■ Try it
Only a number is wanted: how many lines in these records contain the word "computer"?

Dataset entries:
--*--
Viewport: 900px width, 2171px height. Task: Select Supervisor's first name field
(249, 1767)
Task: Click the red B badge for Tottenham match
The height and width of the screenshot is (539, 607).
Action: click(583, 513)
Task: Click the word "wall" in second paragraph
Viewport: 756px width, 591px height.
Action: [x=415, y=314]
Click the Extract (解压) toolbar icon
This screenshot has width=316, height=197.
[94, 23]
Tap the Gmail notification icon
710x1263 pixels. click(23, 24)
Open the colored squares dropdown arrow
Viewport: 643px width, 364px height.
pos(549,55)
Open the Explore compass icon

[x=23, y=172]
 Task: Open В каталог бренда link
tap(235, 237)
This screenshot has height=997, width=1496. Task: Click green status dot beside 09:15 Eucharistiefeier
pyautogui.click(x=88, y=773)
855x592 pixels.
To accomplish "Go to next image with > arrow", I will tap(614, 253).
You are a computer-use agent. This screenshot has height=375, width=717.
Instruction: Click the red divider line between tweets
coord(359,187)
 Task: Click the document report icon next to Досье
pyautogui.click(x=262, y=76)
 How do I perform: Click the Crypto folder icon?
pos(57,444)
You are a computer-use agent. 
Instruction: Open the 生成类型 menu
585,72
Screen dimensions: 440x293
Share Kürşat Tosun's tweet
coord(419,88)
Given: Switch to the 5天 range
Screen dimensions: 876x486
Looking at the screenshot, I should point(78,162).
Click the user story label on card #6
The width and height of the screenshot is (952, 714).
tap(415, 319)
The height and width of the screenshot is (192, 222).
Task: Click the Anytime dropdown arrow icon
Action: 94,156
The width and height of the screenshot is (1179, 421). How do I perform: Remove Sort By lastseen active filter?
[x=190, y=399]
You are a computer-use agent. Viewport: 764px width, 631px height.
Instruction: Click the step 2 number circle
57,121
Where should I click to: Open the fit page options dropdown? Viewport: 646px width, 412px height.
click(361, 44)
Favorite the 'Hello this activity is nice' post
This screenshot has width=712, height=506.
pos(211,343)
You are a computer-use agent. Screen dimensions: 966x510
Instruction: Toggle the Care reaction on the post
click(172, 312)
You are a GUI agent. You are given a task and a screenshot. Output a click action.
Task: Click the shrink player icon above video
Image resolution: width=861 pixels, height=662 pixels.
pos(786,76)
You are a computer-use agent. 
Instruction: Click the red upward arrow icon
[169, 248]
--*--
■ Result of the task
5